=== Begin Enclosure ===
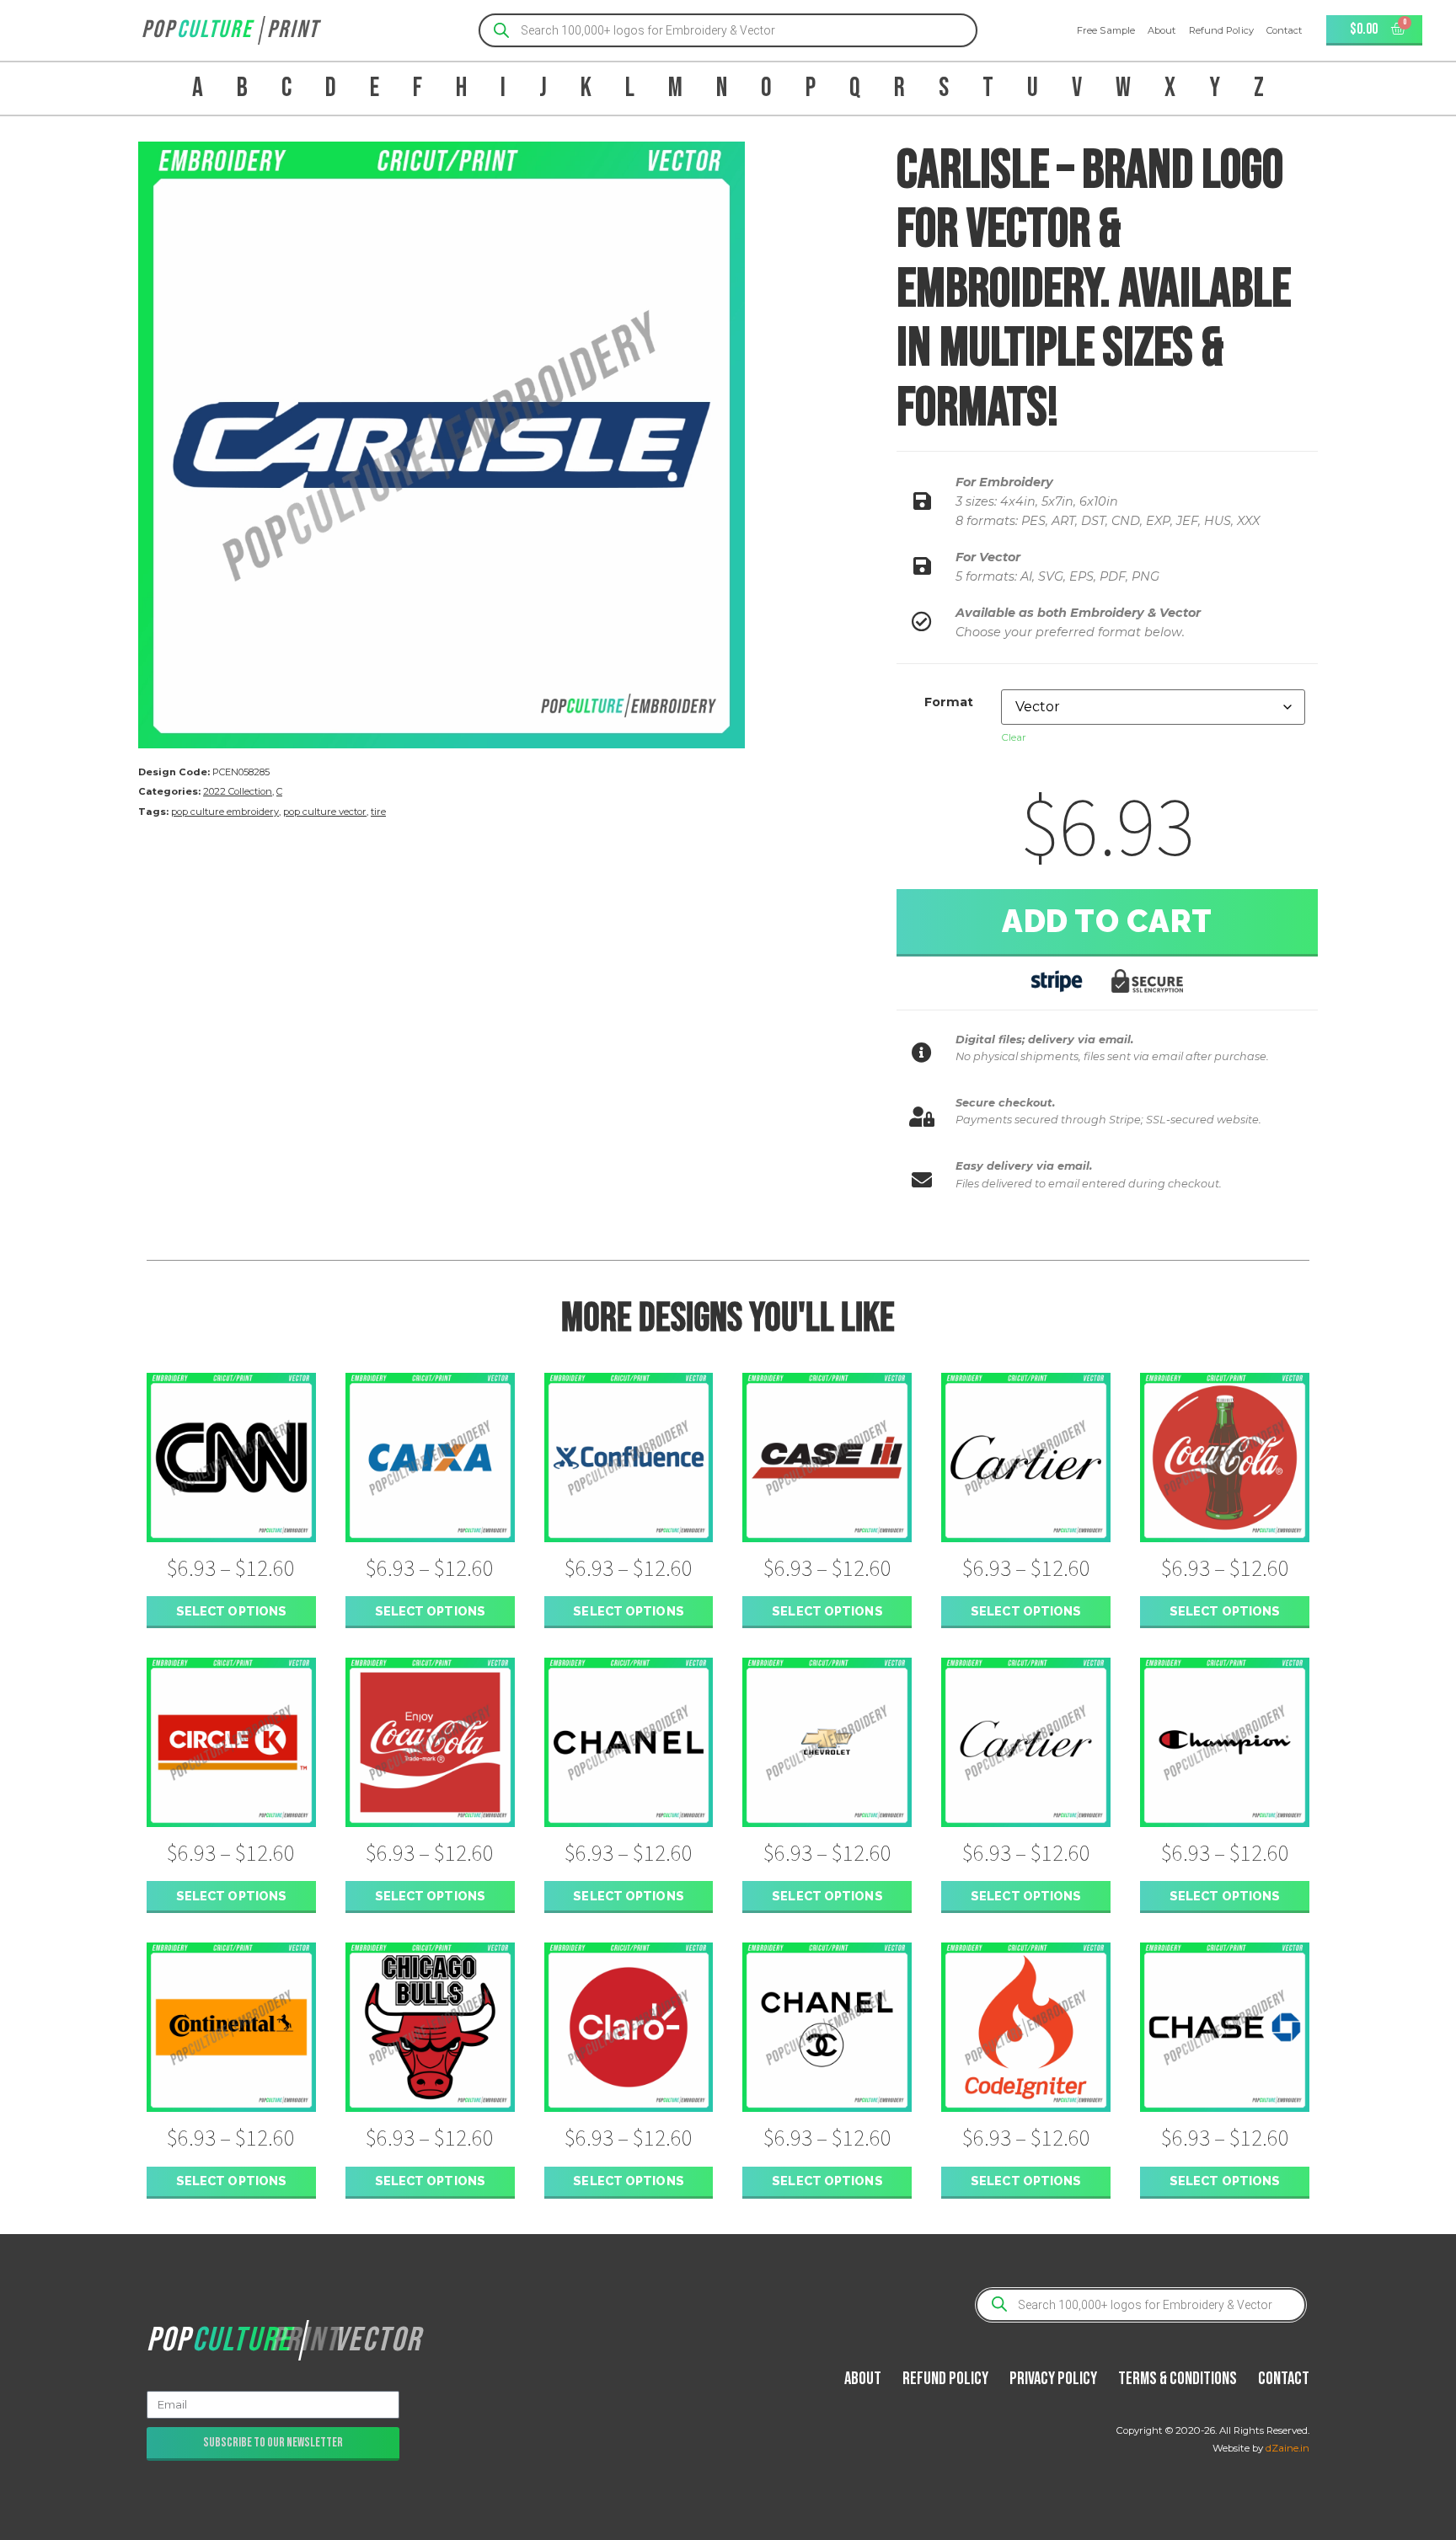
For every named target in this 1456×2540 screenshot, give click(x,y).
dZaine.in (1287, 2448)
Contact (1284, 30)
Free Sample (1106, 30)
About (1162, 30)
=== End Enclosure ===
**WHAT YOU WILL DO**. The reply should repeat the data in full, exactly as given, and contain no pictures.

**EXPECTED ANSWER**.
For every named target in this 1456×2540 screenshot, give click(x,y).
dZaine.in (1287, 2448)
Contact (1284, 30)
Free Sample (1106, 30)
About (1162, 30)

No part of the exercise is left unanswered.